Movement II, Presto con malizia, is Walton's scherzo. It is a kaleidoscope of contrasts, full of trippy rhythms and stinging color combinations, teasing figures, and obnoxious dissonances. Listening to it is not unlike babysitting a bunch of little kids who have just been fed loading doses of sugar. Not that I would know anything about that. There is definitely a certain snarkiness about it. It has a peculiar ending, with a cadence in the "wrong" key followed by a long pause - just long enough to make you think, with dismay, that it may really be over - before the music barges back in for a few more choice words before slamming the door on its way out.

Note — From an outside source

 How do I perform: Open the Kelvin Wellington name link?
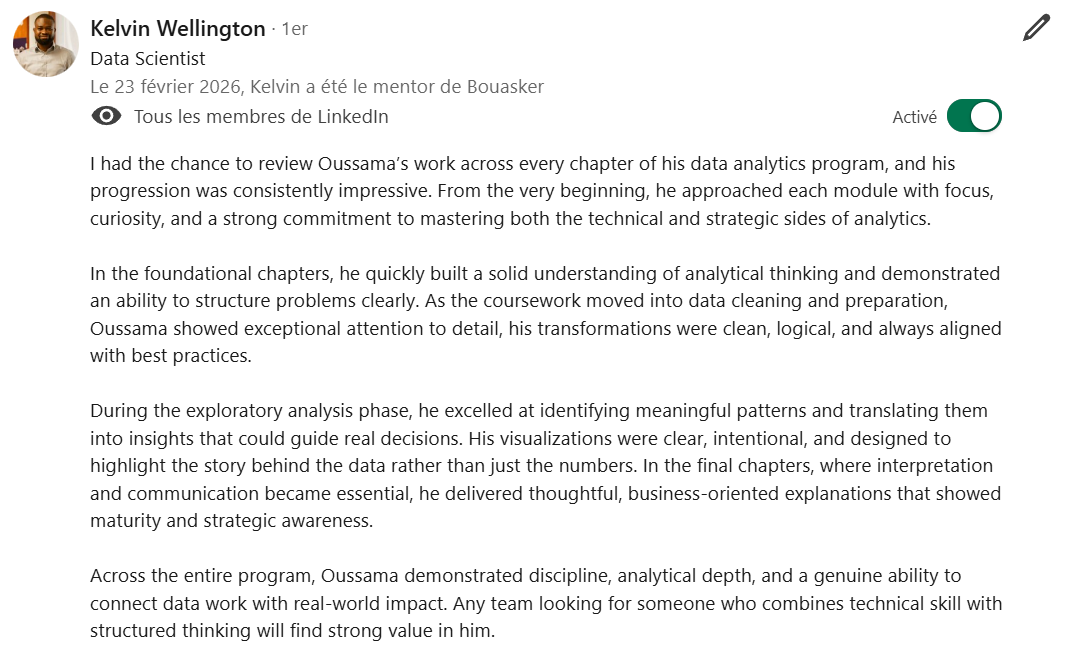pyautogui.click(x=178, y=29)
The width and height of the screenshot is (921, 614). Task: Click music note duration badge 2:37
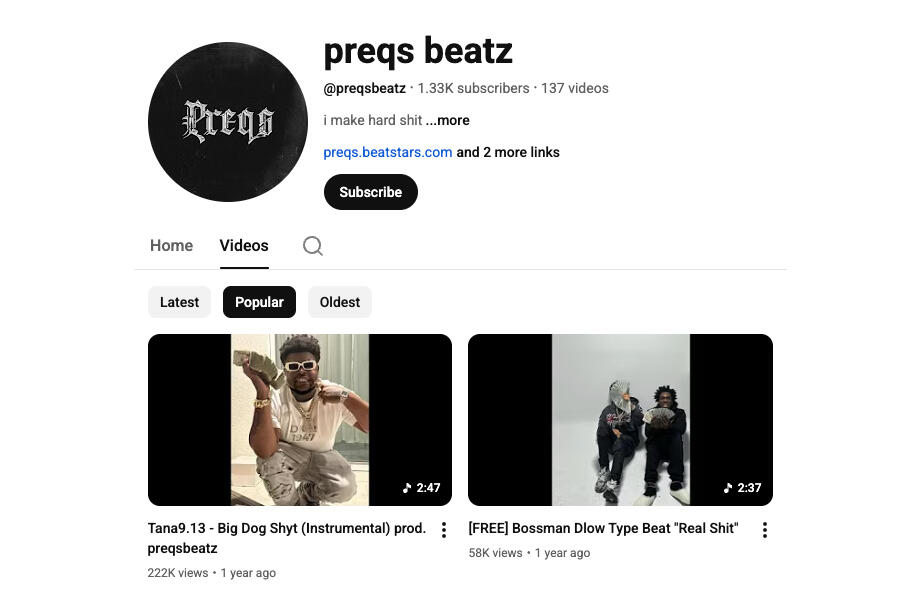point(742,488)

Movement III, Andante con malinconia, opens with a quiet sense of space. Into that space floats a mournful flute melody, joined gradually by other instruments. The harmony is strange and distressing but not unbeautiful. It gives one a sense of an intelligent mind locked in an emotional wasteland. It vibrates with loneliness and discouragement. Yet the thoughts it turns over are delicate, sophisticated ones. At times the music flares up with passion. At other times, as over the pedal point that begins around 7'10", it seems to float on a cushion of numbness. I sense a kinship with Sibelius in the climactic "heart laid bare" passage at 9'. The movement dies away very wistfully.

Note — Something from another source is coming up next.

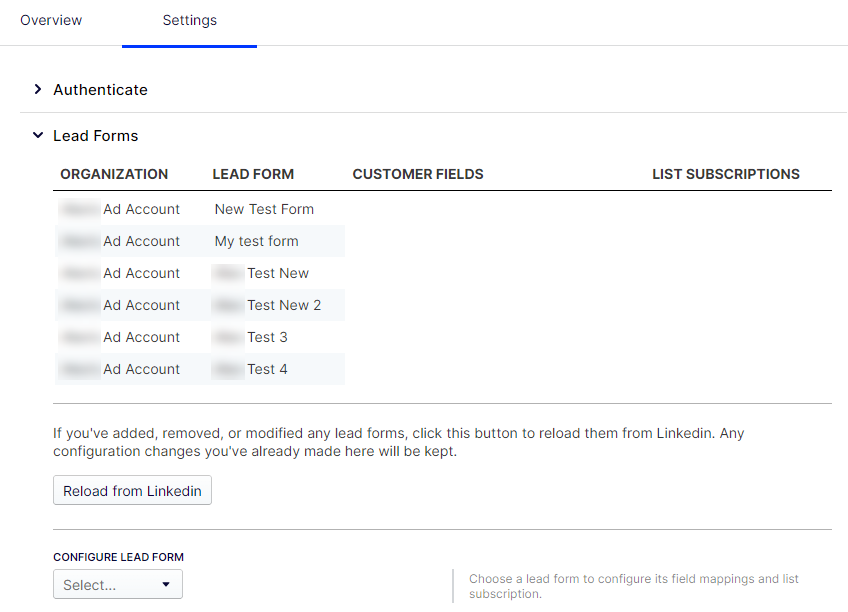Choose the Test 3 lead form

coord(267,337)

Finally, Movement IV shines a ray of joy into this symphony. It opens with a fanfare that won't let you forget that its composer also wrote both Crown Imperial and Orb and Sceptre for the coronations of British monarchs. About 1'15", it bursts into a faster tempo and goes absolutely gaga with gladness. The idea of a brass fanafare never seems far away, yet there is also a perceptible relationship with the first movement. It's like the other side of the same coin. At 3' Walton introduces a quirky fugue subject, invading a territory of modern orchestral polyphony previously held exclusively by Paul Hindemith. Within a minute and a half, the fugue has built to a huge climax. A bit premature, maybe, for a movement lasting 13 minutes. But Walton soon finds other ways to divert us, developing his themes in an atmosphere of vibrant intensity. At times it's like a huge orchestral toccata, testing all the sonic possibilities of the instruments, the recording equipment, and your stereo.

At about 9'20", after faking us out with a sense of the music dying away, Walton socks us with another huge fanfare. At 10'20", a solo trumpet plays something like Taps - a kind of peaceful farewell. But a minute later, this idea swells to a dazzling, shimmering glory that keeps building all the way to the symphony's spectacular finish. The pauses between the final chords remind me of the similar pauses at the end of Sibelius's Fifth, of which I once said "there isn't another symphony ending like it." Well, in a way there isn't - Walton's First doesn't take it quite so far - but it's certainly an homage, and it still makes you want to hold your breath and pray that the Classical Radio DJ doesn't hit the "stop" button before it's really over!